**Assignment:** Only the lines from the one containing "Click CHEK-TV marker in VHF Lo chart" to the end of the records belong in the answer; repeat them exactly and drop the pictures.

==============================

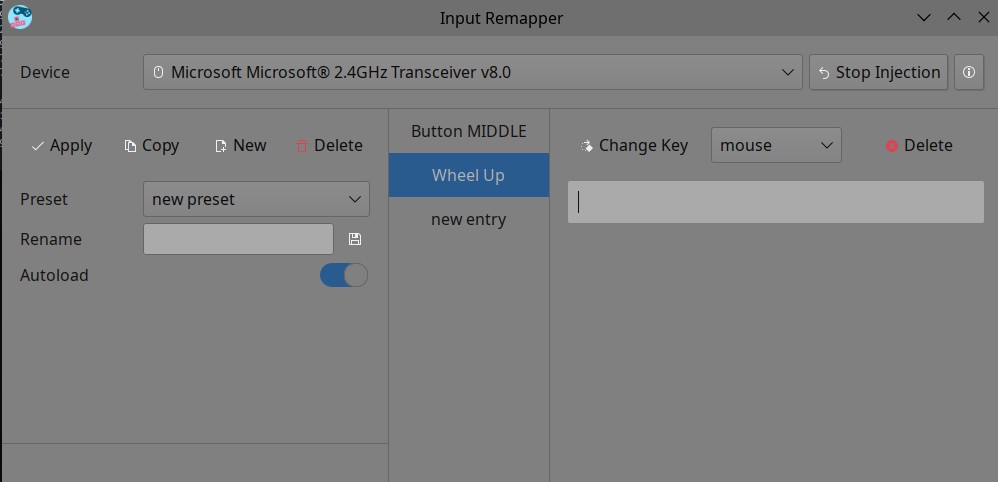Open the Device selection dropdown

pos(472,72)
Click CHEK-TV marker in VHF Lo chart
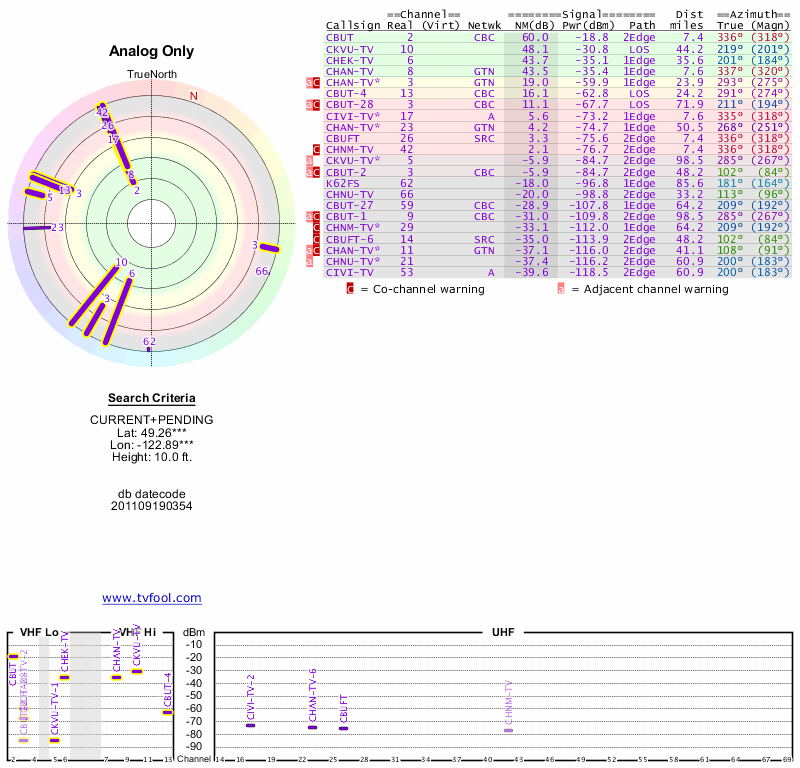 (x=64, y=677)
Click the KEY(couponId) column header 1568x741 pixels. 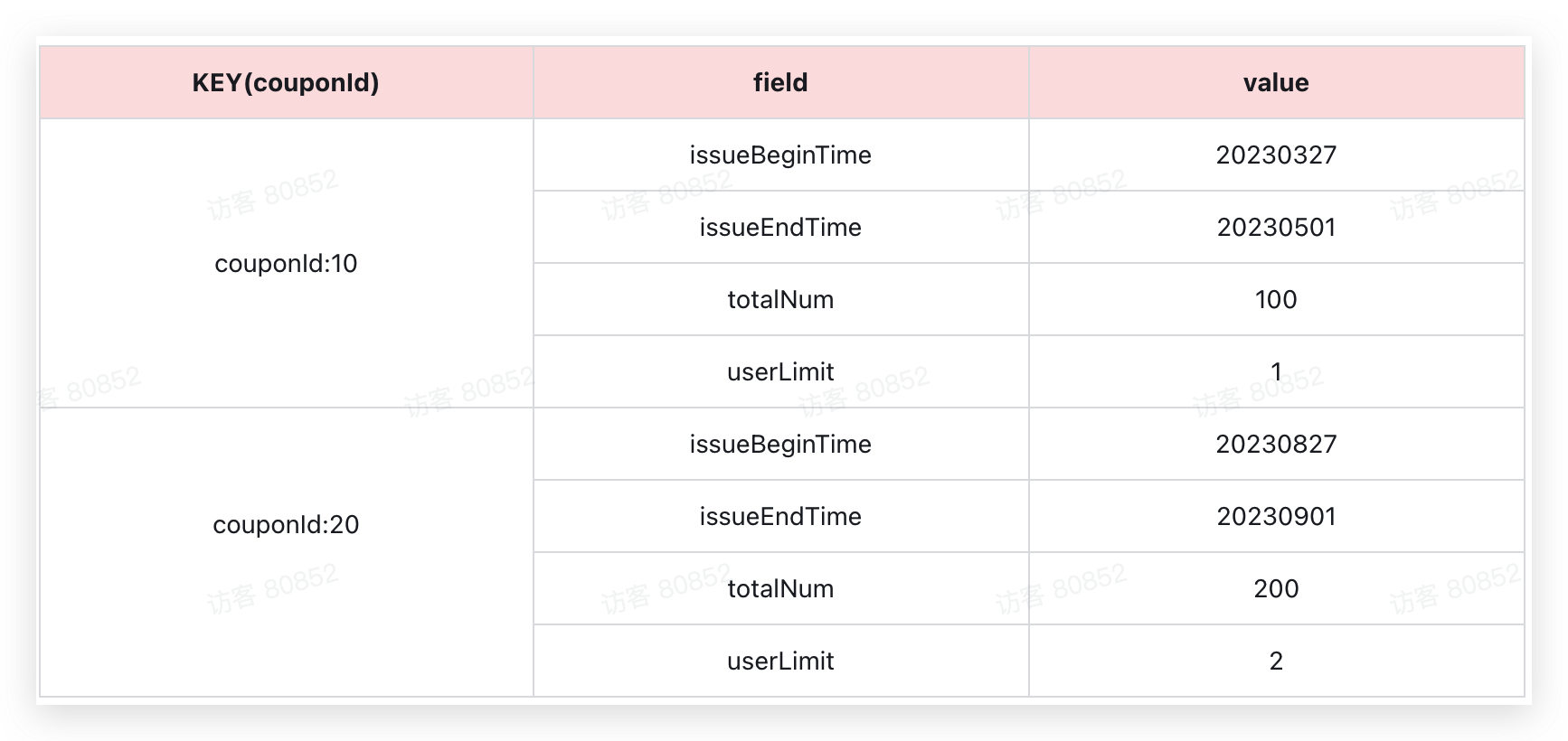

==============================

**Exercise answer:**
Click CHEK-TV marker in VHF Lo chart
 (x=64, y=677)
Click the KEY(couponId) column header 1568x741 pixels. 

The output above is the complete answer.